O índice Dow Jones aumentou 75% desde o verão de 1994 e 25% apenas no corrente ano. Mesmo um colapso de 36%, como aconteceu entre agosto e outubro de 1987, deixaria o Dow Jones quase 2,5 vezes mais alto do que o fundo do poço atingido naquele desastre!

Isso não quer dizer que a festa não possa se prolongar por mais algum tempo. Afinal, a recessão da década de 60 durou nada menos de 106 meses. Os analistas notam, todavia, que Greenspan nunca deixou de apertar os controles nas três vezes em que alertou sobre bolhas anteriores.

O perigo é que, ao provocar o esvaziamento artificial, a bolha acabe por explodir, conforme sucedeu no Japão, é verdade que em condições diferentes, mergulhando o país em recessão da qual se debate ainda para sair.

Seja como for, a nota dissonante nesse panorama de relativa euforia é o sacrifício desproporcional infligido aos situados embaixo da escala social.
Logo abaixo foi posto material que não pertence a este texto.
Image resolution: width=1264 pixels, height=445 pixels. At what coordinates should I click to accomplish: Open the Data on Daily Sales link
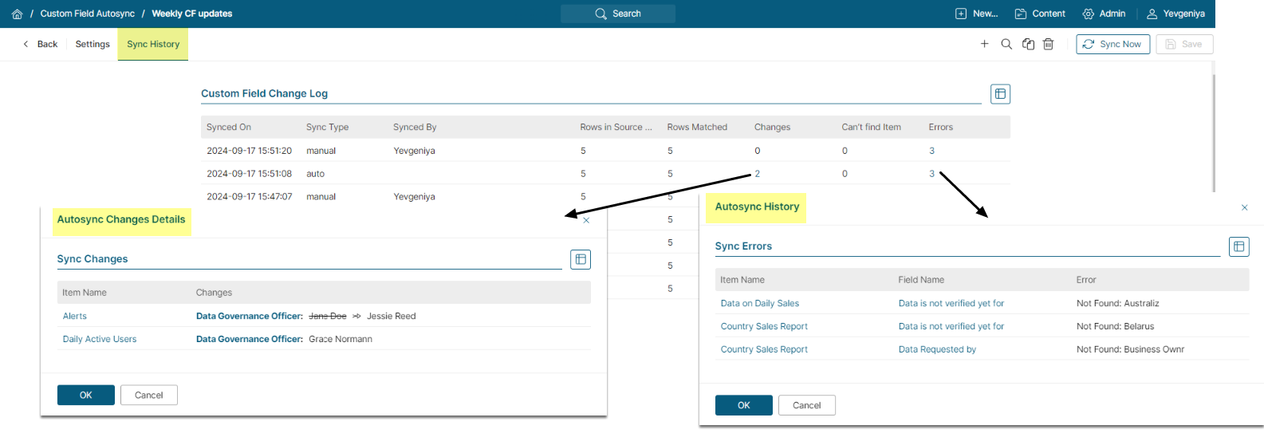coord(759,303)
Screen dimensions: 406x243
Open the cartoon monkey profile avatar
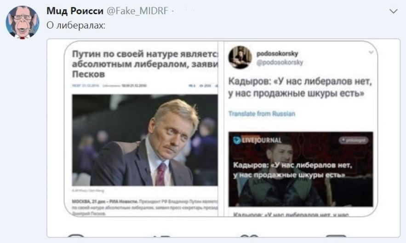coord(23,23)
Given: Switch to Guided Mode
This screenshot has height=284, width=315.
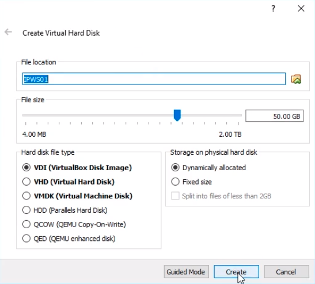Looking at the screenshot, I should pos(186,272).
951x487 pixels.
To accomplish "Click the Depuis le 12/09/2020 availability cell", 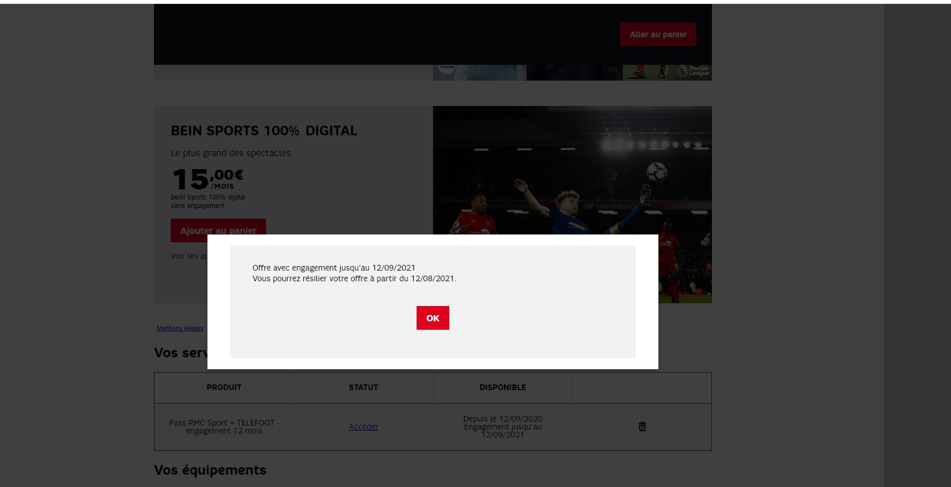I will [502, 427].
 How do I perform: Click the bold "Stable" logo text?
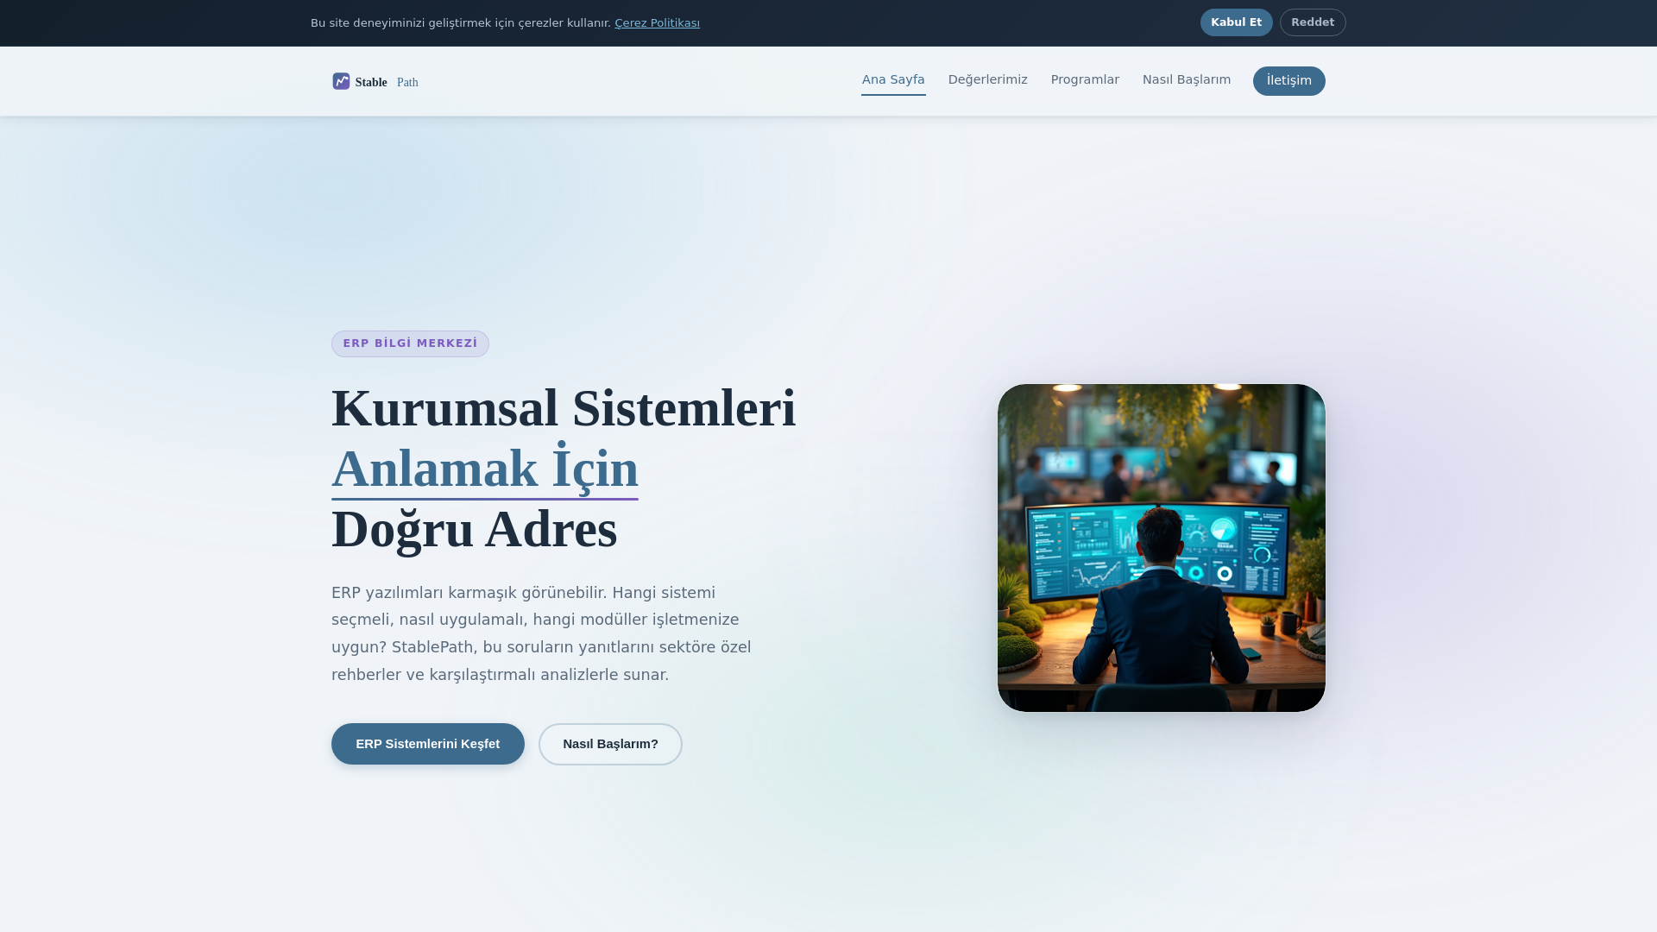pos(371,83)
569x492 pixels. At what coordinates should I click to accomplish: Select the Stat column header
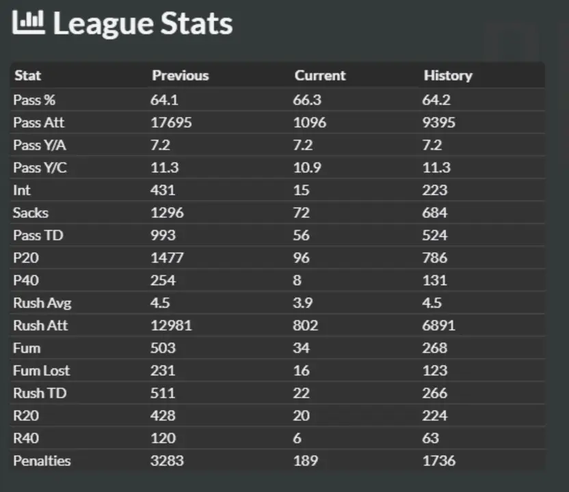pos(27,75)
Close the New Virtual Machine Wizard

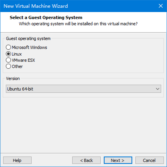(x=161, y=6)
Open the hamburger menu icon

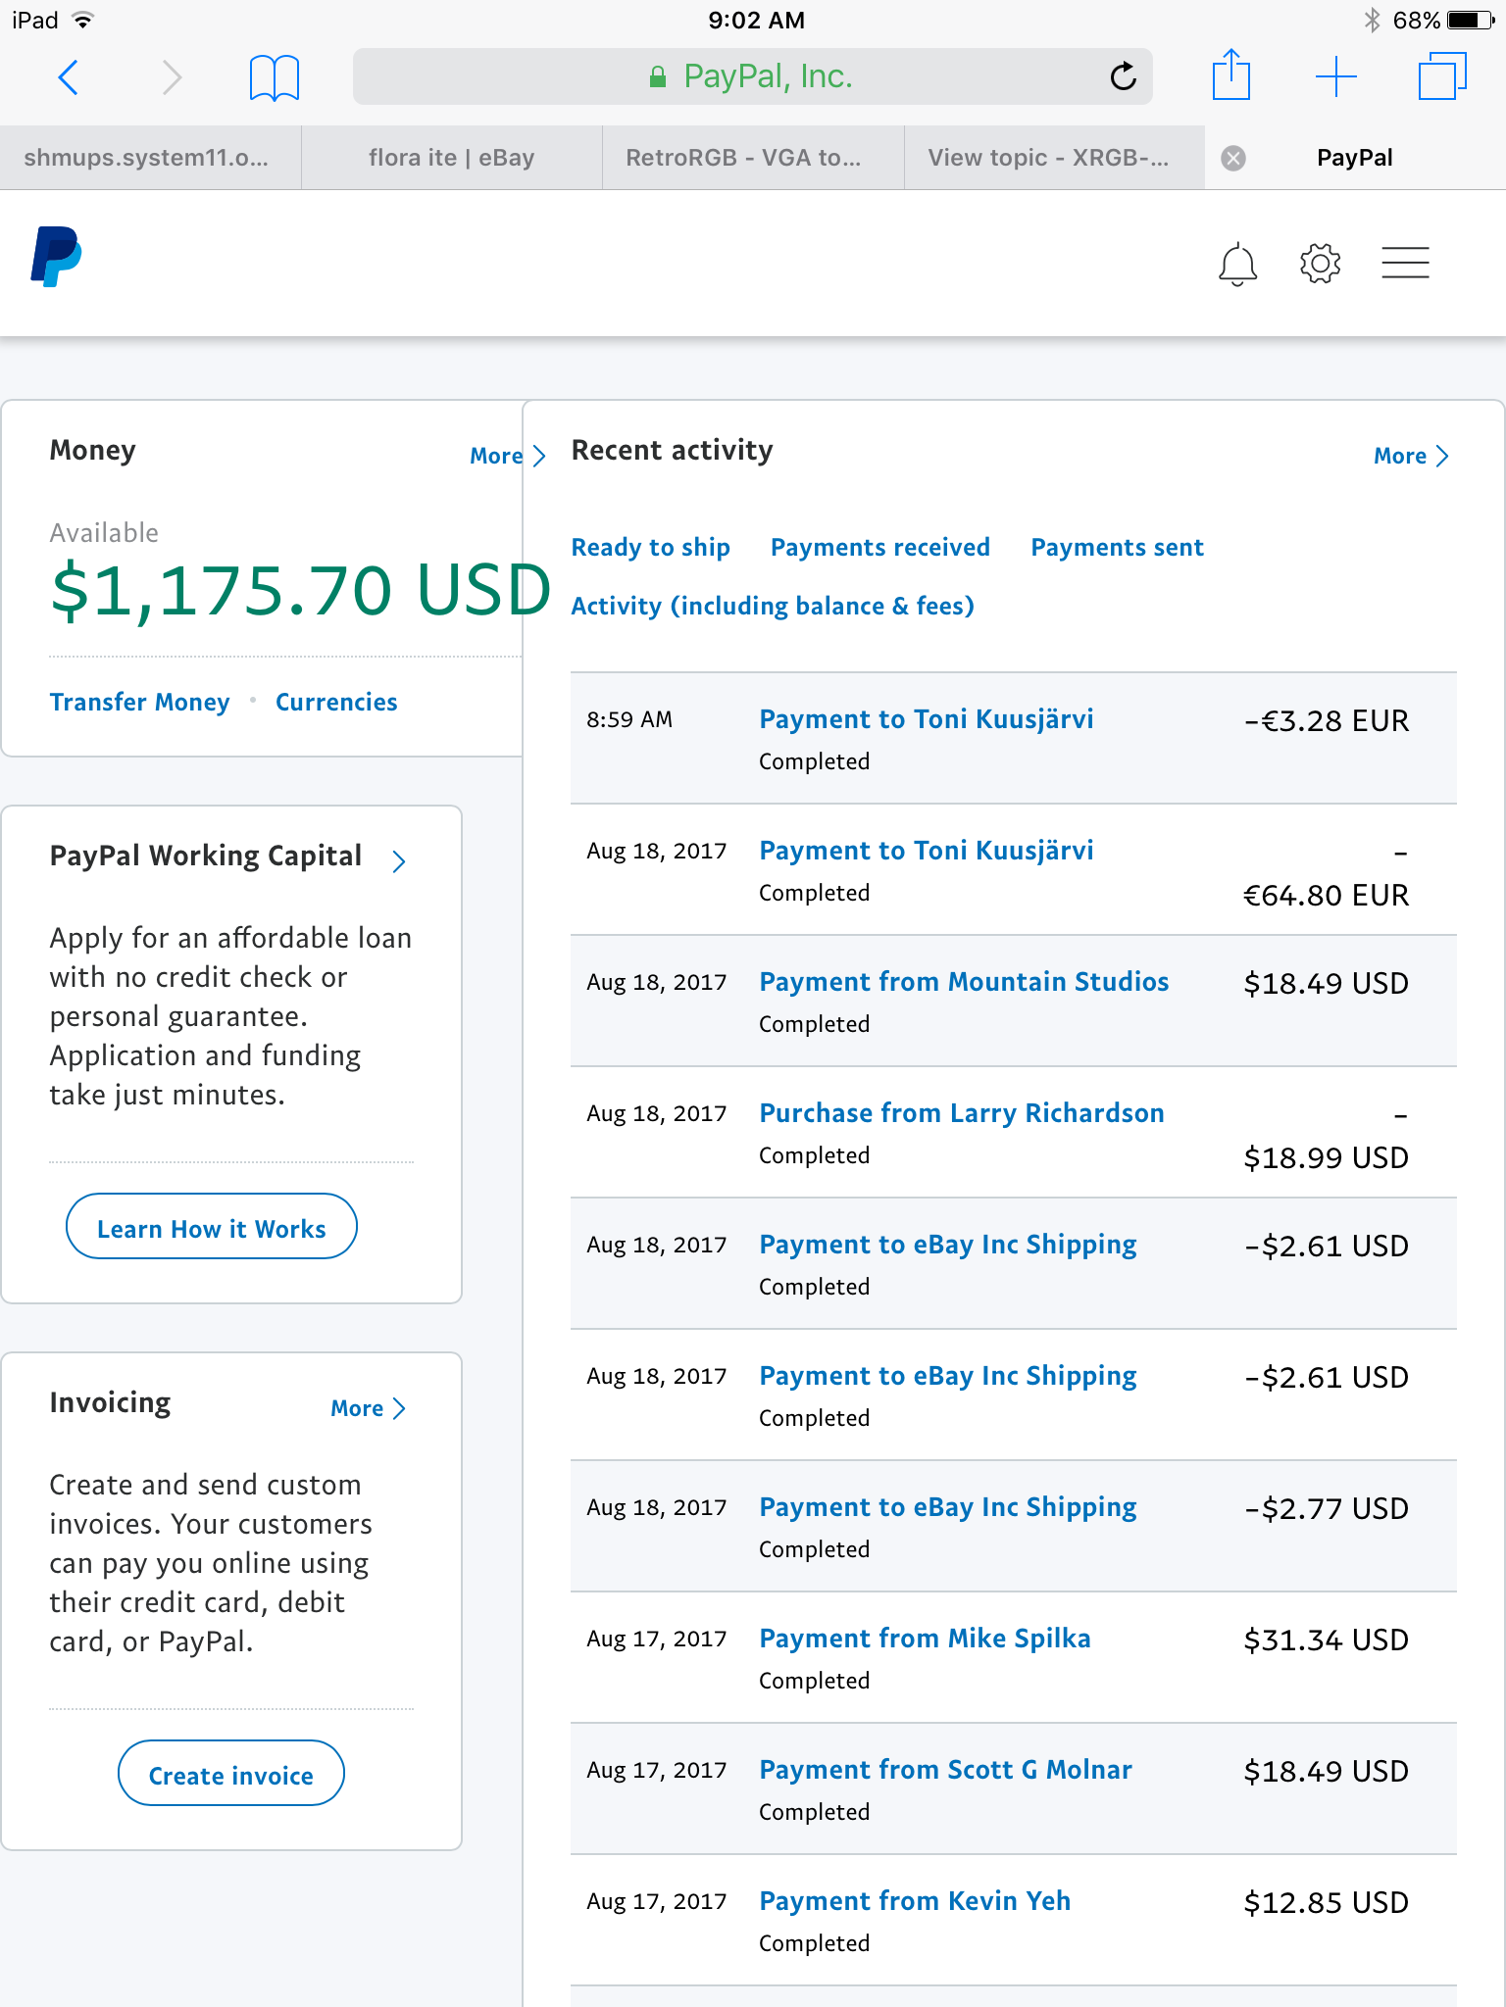[x=1405, y=263]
Em 1995, os salários no topo da escala eram 4,4 vezes maiores do que os da base (em comparação com 3,2 vezes em 1980).

Nesse aspecto, a experiência americana é igualmente extrema e singular entre os países industrializados, para os quais a dispersão salarial se situava entre 2 e 3 vezes nos casos da Alemanha, Japão, Itália, Suécia, de 3,3 para o Reino Unido e 3,8 para o Canadá.

O aumento da desigualdade será o preço a pagar pelo crescimento sem inflação, os salários baixos serão a condição para a geração de empregos? O modelo americano seria também aqui a exceção possibilitada apenas pela singularidade dos Estados Unidos ou a regra destinada a eliminar os modelos alemão e japonês, impondo-se como a face uniforme do futuro?

Artigo publicado na Folha de S. Paulo em 28/12/96.